What do you do if you lost the original copy of a Will or you cannot find the original? What if you can find a copy of the Will? Can you probate a copy of the Will? If you can probate a copy of the Will, how do you go about probating a copy of a Will?
The Estate of Capps, 154 S.W.3d 242 (Tex. App.–Texarkana 2005) provides an opportunity to consider these questions.
Facts & Procedural History
This case involves a case where a copy of a Will was admitted to probate.
The decedent executed the Will and provided a copy to a member of her church and provided another copy to a third party who was likely a friend. The decedent kept the original copy of her Will. When she died, the original copy of the Will could not be found.
The probate court admitted one of the copies of the Will to probate and appointed a personal representative to carry out the terms of the Will.
Two parties challenged the admission of the Will to probate. The court opinion is not clear, but it appears that a family member was one of the parties who challenged the Will.
The appeals court had to decide whether the lower court was correct in admitting the copy of the Will to probate.
Requirements for a Will to be Valid Under Texas Law
A Will is a legal document. It has to be executed with certain formalities to be valid.
Specifically, the Will must be reduced to writing. It has to be signed by the decedent or another person at the direction of the decedent.
The Will has to be signed and attested to by two or more witnesses. The witnesses have to sign their name to the Will in while in the decedent’s presence. The witnesses have to be at least fourteen years old.

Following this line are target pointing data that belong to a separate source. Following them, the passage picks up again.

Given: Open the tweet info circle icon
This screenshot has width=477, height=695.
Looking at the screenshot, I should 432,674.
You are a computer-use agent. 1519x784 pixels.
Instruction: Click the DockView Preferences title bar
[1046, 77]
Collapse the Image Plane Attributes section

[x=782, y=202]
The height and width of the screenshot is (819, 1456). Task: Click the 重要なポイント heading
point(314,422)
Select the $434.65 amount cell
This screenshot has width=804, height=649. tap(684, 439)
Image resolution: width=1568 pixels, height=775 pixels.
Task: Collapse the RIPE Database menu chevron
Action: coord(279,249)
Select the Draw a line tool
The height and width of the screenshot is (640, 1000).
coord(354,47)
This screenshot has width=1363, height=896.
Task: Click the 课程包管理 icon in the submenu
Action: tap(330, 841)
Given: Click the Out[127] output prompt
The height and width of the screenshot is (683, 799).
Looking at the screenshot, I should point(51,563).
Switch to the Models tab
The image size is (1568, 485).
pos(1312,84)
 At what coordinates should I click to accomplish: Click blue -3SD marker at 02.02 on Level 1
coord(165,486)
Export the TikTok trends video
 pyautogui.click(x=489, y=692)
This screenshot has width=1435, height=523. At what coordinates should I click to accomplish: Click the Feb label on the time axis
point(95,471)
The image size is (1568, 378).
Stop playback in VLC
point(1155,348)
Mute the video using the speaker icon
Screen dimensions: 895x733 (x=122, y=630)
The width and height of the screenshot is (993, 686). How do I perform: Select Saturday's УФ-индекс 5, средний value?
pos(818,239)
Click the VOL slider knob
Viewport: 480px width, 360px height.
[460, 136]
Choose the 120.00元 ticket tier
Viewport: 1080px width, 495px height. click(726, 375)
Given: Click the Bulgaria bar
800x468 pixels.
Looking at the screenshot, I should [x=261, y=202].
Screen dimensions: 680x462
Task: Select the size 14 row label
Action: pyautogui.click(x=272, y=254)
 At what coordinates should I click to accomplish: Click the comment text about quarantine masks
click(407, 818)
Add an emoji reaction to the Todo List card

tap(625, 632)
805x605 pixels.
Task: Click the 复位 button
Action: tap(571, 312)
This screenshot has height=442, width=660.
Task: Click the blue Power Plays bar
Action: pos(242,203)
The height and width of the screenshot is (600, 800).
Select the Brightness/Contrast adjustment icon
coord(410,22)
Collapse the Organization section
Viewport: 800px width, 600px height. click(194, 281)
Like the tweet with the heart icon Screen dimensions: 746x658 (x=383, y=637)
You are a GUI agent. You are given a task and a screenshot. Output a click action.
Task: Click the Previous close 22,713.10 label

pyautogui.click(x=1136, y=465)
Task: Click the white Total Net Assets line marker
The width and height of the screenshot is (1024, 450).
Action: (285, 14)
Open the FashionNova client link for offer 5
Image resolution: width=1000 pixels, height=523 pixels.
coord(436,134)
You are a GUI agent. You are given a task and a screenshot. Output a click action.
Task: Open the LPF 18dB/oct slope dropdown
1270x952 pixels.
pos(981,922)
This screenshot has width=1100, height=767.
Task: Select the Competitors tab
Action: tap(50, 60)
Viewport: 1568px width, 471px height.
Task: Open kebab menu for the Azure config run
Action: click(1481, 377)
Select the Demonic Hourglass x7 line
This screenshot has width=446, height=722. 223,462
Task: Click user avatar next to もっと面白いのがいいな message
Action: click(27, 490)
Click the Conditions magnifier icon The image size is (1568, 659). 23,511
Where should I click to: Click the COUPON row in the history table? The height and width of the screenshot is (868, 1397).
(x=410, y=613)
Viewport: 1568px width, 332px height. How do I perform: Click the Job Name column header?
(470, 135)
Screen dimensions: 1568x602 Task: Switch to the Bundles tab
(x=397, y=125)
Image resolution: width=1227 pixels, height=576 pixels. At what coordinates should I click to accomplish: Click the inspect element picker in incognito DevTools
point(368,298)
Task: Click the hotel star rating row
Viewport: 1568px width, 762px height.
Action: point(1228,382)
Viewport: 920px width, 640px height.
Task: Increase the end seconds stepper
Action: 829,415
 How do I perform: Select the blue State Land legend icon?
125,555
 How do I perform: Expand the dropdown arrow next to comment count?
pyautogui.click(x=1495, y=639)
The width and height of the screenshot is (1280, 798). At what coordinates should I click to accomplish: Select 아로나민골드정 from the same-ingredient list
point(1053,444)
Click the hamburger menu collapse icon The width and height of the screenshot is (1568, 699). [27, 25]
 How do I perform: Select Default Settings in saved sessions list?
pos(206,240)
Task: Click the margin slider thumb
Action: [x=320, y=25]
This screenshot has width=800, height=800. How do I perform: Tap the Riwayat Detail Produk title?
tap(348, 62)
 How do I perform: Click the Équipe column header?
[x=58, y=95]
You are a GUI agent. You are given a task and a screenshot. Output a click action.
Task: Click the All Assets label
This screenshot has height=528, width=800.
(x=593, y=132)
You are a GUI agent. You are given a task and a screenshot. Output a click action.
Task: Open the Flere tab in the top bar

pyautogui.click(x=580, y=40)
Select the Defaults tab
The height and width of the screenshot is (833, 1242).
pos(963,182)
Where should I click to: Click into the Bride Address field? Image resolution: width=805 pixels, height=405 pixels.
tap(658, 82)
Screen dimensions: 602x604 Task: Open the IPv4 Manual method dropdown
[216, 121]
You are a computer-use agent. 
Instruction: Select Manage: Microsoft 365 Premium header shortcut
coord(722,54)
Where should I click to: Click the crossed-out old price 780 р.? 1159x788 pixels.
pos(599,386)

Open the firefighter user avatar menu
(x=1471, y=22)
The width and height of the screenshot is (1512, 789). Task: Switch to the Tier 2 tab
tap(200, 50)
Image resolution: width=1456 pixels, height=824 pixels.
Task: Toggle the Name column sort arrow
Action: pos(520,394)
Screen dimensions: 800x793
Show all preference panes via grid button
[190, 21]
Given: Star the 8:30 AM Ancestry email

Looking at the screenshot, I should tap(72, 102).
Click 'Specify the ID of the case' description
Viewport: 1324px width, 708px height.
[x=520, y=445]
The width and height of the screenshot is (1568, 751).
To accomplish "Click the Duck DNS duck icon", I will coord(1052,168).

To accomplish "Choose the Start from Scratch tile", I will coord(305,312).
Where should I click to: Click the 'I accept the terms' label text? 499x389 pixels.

The courts regularly enforce these requirements. Deficiencies result in the Will not being admitted to probate. The result is that the decedent is presumed to have died without a Will. That means that Texas law, not the Will, dictates who gets the decedent’s property and who is entitled to serve as the administrator for the estate.
How Do You Prove a Will is Valid?
Most Wills in Texas include a self-proving affidavit. This affidavit is attached to the end of the Will.
The statement includes language that is found in the Texas Estates Code. Basically, this language just affirms that the requirements listed above for a valid Will have been met. The affidavit is signed by the two witnesses and notarized by a licensed notary.
The purpose of this notarized affidavit is to allow the probate court to admit the Will to probate without having the witnesses show up to court.
If the Will does not have a self-proving affidavit (or a valid self-proving affidavit), then one generally has to have two witnesses attend the probate court hearing to verify that the Will is valid. They do this by testifying either that they read the Will and know that it is a true and correct copy of the decedent’s Will or they recognize the decedent’s signature on the Will.
Proving Up a Copy of a Will
This brings us back to the issue in this case. How does one prove up a Will or show that it is valid if only a copy of the Will can be located?
The Estate of Capps case provides the answer. In Capps, the court considered testimony from the two parties who the decedent provided a copy of the Will to. They testified that the Will was a true and correct copy of the decedent’s Will. They testified as to their familiarity with the decedent’s handwriting and identified the handwriting of the Will as hers.
This is very similar to the process of proving up a Will that does not have a self-proving affidavit (or a valid self-proving affidavit).
While it sounds simple, this is often a difficult task. It is often difficult to find third parties who can provide this testimony. It is common for those who are older to not have as many acquaintances who are still living and able to attend court hearings or testify forcefully at those hearings. This is especially true given that they have to testify about a document and/or the decedent’s signature that they may not have seen in writing in several years, if not several decades.
In cases like this, one may even have to enlist a handwriting expert. These experts will often obtain samples of the decedent’s signatures from public records (such as deeds, marriage licenses, etc.) and compare those to the signature on the copy of the Will. The probate attorney can then try to admit the expert testimony or report as evidence that the copy of the Will is valid.
The Estate of Capps case shows that losing an original Will may not be a problem. A copy of the lost Will can be admitted to probate. This is not ideal, however, given the inherent difficulties in probating the copy of the Will. These difficulties can often result in probate litigation it provides an opportunity for family members and others who do not agree with the Will to question the Will. This is why it is important to not only keep an original Will but to make sure that survivors can locate the original copy of the Will.